A Big Stupid Century
The 20th century is given its due through comparison to downsizing of everything with the evolution of technology. History really is, when one considers it from a certain perspective, just a story of a species doing everything they can to make the things they really depend on fit into the pocket. Given enough time and knowledge, one day that will even apply to those necessities which remain large and bulky today, including modes of transportation and sleep furnishings:
“The whole operation had been touchingly hapless, in an age when a hand-size battery could contain as much energy as all those cylinders of gas. It had a quaint twentieth-century feel and made Nell oddly nostalgic for the days when dangerousness was a function of mass and bulk.
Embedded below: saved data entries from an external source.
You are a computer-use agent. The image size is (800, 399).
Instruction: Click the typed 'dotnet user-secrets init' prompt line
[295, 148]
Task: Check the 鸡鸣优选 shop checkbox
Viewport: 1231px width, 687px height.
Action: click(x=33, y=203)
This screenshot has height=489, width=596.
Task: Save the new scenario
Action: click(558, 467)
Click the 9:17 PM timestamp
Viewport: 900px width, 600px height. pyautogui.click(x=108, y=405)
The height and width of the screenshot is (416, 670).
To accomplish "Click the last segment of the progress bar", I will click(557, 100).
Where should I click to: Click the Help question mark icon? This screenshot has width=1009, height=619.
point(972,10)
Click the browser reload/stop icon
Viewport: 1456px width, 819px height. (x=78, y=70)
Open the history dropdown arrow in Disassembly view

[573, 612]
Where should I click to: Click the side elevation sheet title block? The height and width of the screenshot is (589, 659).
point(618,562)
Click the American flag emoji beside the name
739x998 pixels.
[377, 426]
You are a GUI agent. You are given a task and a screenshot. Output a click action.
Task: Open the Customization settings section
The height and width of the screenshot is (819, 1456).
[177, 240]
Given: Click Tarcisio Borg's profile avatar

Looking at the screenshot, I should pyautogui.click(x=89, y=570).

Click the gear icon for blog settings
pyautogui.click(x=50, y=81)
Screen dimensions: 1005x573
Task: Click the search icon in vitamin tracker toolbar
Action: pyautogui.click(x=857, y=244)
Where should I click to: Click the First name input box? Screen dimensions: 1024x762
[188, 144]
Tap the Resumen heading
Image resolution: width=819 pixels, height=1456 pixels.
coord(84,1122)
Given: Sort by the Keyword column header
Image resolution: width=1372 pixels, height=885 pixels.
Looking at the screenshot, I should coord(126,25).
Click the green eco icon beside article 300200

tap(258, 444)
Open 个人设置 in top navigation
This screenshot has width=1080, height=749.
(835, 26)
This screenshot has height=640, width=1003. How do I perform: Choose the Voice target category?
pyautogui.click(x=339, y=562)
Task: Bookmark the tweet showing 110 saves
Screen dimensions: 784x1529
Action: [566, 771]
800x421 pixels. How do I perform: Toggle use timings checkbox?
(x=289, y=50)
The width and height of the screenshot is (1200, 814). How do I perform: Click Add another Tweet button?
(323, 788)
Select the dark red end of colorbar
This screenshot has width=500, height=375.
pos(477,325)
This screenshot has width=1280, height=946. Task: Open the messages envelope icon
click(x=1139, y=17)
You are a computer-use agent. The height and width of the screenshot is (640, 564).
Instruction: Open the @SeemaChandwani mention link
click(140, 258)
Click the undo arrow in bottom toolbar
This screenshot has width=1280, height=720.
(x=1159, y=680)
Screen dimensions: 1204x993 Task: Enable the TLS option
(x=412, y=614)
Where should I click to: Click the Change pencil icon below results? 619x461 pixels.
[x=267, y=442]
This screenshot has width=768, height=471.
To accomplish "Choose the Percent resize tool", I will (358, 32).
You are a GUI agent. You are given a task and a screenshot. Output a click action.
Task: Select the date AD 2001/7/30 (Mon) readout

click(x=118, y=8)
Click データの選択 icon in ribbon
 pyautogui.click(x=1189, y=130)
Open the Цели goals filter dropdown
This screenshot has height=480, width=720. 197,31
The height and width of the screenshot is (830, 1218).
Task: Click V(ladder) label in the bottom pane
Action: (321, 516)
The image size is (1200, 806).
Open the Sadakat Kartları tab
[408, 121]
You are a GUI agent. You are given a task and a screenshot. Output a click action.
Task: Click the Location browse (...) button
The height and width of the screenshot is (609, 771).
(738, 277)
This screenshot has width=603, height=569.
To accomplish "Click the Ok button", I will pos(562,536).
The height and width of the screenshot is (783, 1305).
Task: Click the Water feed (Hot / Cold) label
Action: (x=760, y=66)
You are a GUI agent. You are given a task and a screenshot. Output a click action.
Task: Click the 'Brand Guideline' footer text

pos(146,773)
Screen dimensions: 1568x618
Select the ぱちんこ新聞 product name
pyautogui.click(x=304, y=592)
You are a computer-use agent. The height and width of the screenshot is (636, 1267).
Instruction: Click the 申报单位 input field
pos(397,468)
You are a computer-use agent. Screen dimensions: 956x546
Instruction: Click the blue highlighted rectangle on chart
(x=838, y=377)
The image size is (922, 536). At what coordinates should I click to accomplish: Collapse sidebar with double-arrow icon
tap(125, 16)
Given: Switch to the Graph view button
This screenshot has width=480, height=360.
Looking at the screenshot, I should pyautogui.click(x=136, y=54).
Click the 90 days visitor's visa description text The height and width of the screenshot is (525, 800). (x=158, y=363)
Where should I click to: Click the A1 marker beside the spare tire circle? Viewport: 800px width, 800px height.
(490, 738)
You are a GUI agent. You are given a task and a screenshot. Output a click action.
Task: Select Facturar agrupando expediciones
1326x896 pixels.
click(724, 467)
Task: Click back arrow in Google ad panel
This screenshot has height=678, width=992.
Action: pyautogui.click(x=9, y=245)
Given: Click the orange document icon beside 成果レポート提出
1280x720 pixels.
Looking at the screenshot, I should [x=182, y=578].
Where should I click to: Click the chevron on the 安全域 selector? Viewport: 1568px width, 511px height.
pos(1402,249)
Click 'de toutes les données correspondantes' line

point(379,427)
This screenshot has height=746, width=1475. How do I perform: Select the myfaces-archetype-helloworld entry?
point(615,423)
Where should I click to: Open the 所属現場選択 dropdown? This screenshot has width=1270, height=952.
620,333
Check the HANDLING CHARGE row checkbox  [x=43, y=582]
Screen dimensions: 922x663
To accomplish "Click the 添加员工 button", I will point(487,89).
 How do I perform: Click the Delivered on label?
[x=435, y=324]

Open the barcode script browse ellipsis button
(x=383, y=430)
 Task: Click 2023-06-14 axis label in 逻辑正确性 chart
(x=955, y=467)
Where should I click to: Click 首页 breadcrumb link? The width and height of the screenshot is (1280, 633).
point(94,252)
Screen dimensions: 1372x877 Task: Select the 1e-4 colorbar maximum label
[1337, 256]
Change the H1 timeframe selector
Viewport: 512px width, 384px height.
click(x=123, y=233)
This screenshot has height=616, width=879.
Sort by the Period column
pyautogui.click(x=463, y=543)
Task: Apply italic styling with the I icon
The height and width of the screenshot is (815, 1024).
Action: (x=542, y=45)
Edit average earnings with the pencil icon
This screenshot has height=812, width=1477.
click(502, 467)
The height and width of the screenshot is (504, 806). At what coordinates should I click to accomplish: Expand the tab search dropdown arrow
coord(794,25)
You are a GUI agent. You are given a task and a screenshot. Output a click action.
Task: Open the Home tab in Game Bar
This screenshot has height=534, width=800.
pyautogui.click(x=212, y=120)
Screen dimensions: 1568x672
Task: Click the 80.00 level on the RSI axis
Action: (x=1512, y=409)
The passives of that era were so fun to watch, with their big, stupid cars and big, stupid guns and big, stupid people.”
What about Loki?
A discussion of the universally shared mythology of the archetype of the Trickster reveals through imagery why this figure is so quick to get away with pranks. He is hard to pin down physically. Although, apparently, one should always be suspicious of furry little hopping mammals. Somehow, Loki gets left out:
"many cultures have a Trickster figure, so the Trickster may be deemed a universal; but he appears in different guises, each appropriate to a particular culture's environment. The Indians of the American Southwest called him Coyote, those of the Pacific Coast called him Raven. Europeans called him Reynard the Fox. African-Americans called him Br'er Rabbit. In twentieth-century literature he appears first as Bugs Bunny and then as the Hacker.”